Warning signs that the economy will overheat has spooked investors, who are demanding higher yields for U.S. Treasurys in expectation of rising interest rates. The five-year breakeven rate — a closely watched measure of expected inflation — is up to 2.7%, the highest it has been since the build-up to the 2008-2009 financial crisis.
The Federal Reserve is insistent that the effects of the price rises will be transitory as bottlenecks in supply chains ease and the effects of the stimulus wear off. But others believe the inflation impact will be larger.
A temporary jump in the consumer price index to 6%-7% is possible and, importantly, a structurally higher level could be sustained, according to Martin Enlund, global chief FX strategist at Nordea Bank.
"To bring these inflation measures sustainably to 4% — as orthodox economists will see it — we probably need either a surge in wage growth or a drop in productivity growth. We would argue that we are likely to get a bit of both," Enlund said in an interview.
Inflationary pressures on traveling and dining at restaurants have remained low during pandemic-related closures. Even as those pressures lift during reopenings and higher rates of travel, price increases in both categories will have limited impact.
Eating at restaurants contributes just 3.2% of the overall consumer price index inflation weighting, while airline fares count for just 0.6%.
Costs of shelter — primarily rent — contributes to 33.3% of the consumer price index basket and 42% of the Fed's favored core index.
Rents rise when a tight labor market pushes up wages, according to BCA Research's Joshi. The U.S. has added jobs every month so far in 2021, peaking at 916,000 in March. The unemployment rate sat at 6.1% in April, down from its 14.8% peak a year earlier.
But that level is much higher than the 3.5% prevailing pre-pandemic, and Joshi expects structural changes in services sectors will mean many lost jobs will not come back.
It takes years for slack in the labor market to disappear after a recession, Joshi said. For example, it took four years for excess labor to be absorbed after the "dot-com bubble" in 2000, and that gap grew to six years following the 2008-2009 financial crisis.
Yet wage growth is accelerating. Private-sector wages rose 3% year over year in the first quarter, according to government data.
The Fed's own "Beige Book" reports, issued eight times per year, in addition to responses to business surveys offer evidence that labor shortages are triggering wage rises, according to Paul Ashworth, chief North America economist at Capital Economics.

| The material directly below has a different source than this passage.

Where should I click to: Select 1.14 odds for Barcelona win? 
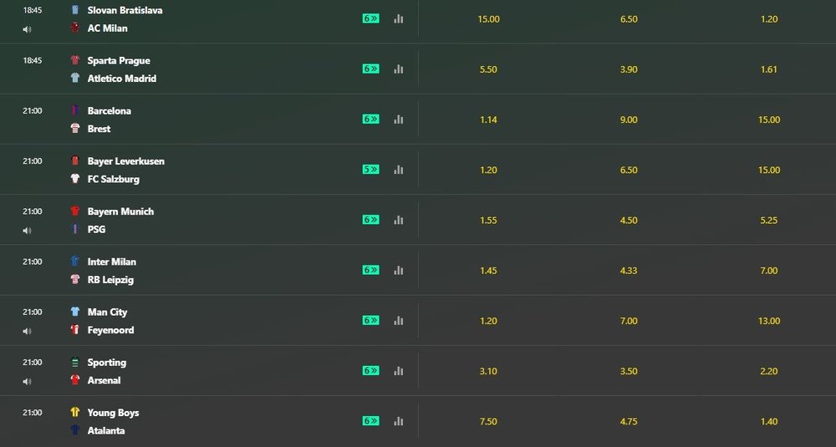(x=488, y=119)
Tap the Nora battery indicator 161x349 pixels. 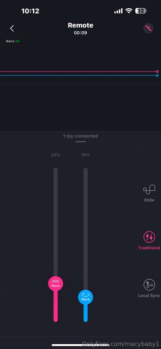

"The focus has been on raw materials and intermediate inputs, but labor is also in short supply," Ashworth wrote in an email.
Ashworth said that while some people will be shielding from COVID-19, and others will be disincentivized from working due to enhanced unemployment benefits, a large number are retiring.
A tighter labor force and the desire of some Democrats in Washington to raise the federal minimum wage to $15 is also a growing concern for companies.
"Wages are top of mind for many companies — particularly those in service-related industries such as retail and restaurants, lodging and leisure, and healthcare," said David Tesher, S&P Global Ratings' head of North America Credit Research.
Structurally low inflation
Fears of a structural increase in inflation are misplaced, and mild deflation or price stability is "the steady state of any economy," Joshi said.
Double-digit inflation in the 1980s was an aberration caused by tight labor markets, an increase in unionization that gave labor massive bargaining power and a massive expansion of private debt, Joshi said.
"As long as we no longer have the rare star alignment that was the aberration, it is unlikely that we will have a structural inflation," Joshi said.
But others warn that inflationary signals will persist and the Fed will be forced to change its tune if the data continues.
"I'd argue that the April meeting may have been the last meeting in which the chairman could afford to be this dovish," Nordea's Enlund said.